MATERIAL PROVIDED »
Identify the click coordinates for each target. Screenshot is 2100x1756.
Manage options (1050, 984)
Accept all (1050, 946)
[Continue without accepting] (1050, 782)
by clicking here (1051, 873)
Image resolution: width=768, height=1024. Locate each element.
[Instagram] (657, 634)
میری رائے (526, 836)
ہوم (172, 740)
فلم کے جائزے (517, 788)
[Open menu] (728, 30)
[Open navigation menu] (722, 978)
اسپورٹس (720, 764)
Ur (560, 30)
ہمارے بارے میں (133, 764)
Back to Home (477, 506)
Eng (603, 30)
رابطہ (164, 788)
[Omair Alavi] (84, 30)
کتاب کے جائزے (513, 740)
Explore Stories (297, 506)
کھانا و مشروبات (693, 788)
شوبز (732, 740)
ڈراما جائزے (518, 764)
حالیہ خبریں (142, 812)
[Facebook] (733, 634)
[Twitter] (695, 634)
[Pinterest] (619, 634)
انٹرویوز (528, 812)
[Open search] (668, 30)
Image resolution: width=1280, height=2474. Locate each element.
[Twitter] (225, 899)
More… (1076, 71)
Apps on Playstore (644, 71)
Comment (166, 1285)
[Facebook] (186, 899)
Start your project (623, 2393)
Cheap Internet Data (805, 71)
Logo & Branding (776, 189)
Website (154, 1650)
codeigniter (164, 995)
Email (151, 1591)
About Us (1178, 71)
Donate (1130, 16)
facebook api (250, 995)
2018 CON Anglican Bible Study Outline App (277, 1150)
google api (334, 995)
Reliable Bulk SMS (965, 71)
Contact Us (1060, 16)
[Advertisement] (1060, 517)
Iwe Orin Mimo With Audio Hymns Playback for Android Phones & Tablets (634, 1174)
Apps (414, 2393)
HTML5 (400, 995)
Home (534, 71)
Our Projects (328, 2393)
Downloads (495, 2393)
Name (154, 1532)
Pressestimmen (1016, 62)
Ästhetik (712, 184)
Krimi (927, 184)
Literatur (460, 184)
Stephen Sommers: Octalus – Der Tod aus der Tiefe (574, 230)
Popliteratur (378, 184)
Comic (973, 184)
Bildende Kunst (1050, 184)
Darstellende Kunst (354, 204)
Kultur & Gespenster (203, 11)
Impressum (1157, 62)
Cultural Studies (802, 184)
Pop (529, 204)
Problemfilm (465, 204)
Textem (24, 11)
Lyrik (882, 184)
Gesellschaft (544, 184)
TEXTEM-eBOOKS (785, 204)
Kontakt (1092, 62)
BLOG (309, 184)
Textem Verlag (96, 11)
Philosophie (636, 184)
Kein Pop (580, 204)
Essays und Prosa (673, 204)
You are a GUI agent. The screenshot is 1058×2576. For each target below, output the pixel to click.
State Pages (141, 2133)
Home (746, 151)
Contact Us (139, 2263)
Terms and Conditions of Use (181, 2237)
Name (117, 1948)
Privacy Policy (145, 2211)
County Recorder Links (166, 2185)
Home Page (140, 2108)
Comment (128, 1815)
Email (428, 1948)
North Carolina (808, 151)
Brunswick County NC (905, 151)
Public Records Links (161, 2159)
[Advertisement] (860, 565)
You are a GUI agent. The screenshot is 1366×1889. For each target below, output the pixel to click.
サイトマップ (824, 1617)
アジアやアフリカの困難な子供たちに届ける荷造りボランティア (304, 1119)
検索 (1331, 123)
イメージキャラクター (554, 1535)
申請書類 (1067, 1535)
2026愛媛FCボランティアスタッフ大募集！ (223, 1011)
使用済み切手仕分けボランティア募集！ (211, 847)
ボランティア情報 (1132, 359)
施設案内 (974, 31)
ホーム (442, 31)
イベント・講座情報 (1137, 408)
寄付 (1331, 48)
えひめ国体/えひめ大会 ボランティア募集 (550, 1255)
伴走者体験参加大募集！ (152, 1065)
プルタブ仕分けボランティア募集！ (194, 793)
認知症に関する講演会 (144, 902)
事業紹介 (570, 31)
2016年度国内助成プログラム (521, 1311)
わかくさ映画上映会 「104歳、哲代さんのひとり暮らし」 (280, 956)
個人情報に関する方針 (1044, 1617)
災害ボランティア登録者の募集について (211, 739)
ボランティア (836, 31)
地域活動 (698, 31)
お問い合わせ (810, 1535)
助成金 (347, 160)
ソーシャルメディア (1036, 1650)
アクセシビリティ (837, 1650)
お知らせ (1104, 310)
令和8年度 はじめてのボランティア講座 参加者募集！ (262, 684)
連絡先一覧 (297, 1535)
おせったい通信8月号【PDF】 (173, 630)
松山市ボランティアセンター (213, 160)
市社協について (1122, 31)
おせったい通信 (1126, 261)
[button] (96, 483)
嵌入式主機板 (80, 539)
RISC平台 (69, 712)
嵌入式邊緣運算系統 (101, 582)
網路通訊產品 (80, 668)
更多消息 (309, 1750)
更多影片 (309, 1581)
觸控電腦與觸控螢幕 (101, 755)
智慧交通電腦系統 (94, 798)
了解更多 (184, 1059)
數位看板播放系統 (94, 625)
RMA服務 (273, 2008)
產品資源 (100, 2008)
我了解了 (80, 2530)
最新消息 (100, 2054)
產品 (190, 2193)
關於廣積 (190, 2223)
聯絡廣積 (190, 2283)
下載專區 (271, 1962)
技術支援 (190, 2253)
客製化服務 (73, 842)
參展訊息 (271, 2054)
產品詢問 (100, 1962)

EXERCISE OBJECTIVE »
Retype the entries above exactly, but only from the line containing "Website (154, 1650)" through the line containing "Kultur & Gespenster (203, 11)", both included.

WRITTEN SOLUTION »
Website (154, 1650)
codeigniter (164, 995)
Email (151, 1591)
About Us (1178, 71)
Donate (1130, 16)
facebook api (250, 995)
2018 CON Anglican Bible Study Outline App (277, 1150)
google api (334, 995)
Reliable Bulk SMS (965, 71)
Contact Us (1060, 16)
[Advertisement] (1060, 517)
Iwe Orin Mimo With Audio Hymns Playback for Android Phones & Tablets (634, 1174)
Apps (414, 2393)
HTML5 (400, 995)
Home (534, 71)
Our Projects (328, 2393)
Downloads (495, 2393)
Name (154, 1532)
Pressestimmen (1016, 62)
Ästhetik (712, 184)
Krimi (927, 184)
Literatur (460, 184)
Stephen Sommers: Octalus – Der Tod aus der Tiefe (574, 230)
Popliteratur (378, 184)
Comic (973, 184)
Bildende Kunst (1050, 184)
Darstellende Kunst (354, 204)
Kultur & Gespenster (203, 11)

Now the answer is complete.